**Assignment**
Search the material below for the word "computer". Copy every line that has it.

**Information supplied**
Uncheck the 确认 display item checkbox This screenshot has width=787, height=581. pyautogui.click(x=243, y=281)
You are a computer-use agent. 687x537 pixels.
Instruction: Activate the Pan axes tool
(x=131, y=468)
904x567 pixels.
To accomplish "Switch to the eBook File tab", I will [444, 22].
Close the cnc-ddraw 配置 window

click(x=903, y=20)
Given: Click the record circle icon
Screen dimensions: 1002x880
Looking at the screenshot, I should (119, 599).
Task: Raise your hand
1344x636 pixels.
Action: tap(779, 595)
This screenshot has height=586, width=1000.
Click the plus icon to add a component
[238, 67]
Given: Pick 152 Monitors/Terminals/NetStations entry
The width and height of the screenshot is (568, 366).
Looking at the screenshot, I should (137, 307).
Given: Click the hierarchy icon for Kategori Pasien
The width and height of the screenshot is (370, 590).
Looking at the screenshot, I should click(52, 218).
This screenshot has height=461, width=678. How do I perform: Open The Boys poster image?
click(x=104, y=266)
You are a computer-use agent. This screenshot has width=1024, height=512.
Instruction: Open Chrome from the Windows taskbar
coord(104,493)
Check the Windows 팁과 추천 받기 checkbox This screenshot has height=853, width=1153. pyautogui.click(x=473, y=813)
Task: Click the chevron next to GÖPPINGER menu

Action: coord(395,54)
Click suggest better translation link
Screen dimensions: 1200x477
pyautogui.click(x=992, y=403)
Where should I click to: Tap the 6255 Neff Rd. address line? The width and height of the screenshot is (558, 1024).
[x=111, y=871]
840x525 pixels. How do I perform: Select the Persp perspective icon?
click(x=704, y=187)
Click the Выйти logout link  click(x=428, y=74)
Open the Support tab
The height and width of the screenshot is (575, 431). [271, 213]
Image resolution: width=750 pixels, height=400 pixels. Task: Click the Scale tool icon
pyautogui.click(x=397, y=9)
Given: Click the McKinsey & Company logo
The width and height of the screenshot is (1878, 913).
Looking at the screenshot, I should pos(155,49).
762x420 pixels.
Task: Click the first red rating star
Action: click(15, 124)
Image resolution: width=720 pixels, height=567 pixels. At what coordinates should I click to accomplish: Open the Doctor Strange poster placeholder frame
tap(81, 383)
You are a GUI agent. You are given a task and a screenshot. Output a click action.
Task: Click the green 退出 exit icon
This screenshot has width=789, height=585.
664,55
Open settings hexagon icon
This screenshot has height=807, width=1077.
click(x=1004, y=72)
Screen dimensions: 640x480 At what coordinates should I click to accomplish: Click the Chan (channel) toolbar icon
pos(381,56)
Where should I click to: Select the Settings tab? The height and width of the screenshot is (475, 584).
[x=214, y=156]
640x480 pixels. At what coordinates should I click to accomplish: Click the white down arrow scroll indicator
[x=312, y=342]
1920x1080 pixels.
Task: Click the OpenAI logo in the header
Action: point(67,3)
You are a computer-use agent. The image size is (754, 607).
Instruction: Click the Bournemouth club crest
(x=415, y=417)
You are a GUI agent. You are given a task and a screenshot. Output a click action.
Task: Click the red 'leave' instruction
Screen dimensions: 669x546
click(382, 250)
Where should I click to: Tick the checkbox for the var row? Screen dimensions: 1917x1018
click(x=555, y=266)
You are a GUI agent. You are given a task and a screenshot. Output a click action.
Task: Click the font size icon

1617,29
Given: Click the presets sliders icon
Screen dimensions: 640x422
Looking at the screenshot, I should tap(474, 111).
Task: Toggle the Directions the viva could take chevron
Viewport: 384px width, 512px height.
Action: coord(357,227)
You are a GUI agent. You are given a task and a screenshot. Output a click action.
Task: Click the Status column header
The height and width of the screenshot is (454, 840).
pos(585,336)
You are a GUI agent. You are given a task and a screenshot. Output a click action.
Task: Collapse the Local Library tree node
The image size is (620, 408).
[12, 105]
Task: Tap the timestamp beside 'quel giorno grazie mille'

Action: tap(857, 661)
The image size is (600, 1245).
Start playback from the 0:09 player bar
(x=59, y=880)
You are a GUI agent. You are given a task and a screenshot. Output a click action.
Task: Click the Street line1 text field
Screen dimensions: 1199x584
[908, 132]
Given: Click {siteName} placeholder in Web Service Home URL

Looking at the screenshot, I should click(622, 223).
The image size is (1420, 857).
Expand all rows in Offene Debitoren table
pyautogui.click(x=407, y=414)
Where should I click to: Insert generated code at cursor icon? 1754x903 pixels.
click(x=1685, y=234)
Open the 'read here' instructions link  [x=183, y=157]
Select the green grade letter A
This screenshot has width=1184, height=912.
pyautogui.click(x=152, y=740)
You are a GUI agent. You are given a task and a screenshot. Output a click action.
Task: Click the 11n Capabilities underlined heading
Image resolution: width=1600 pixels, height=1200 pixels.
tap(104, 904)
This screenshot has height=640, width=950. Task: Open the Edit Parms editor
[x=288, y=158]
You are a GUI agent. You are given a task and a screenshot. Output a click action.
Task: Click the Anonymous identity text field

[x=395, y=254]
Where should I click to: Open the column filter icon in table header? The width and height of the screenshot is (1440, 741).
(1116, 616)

**Response**
You are a computer-use agent. 687x537 pixels.
You are a computer-use agent. This screenshot has width=1024, height=512.
You are a computer-use agent. The image size is (754, 607).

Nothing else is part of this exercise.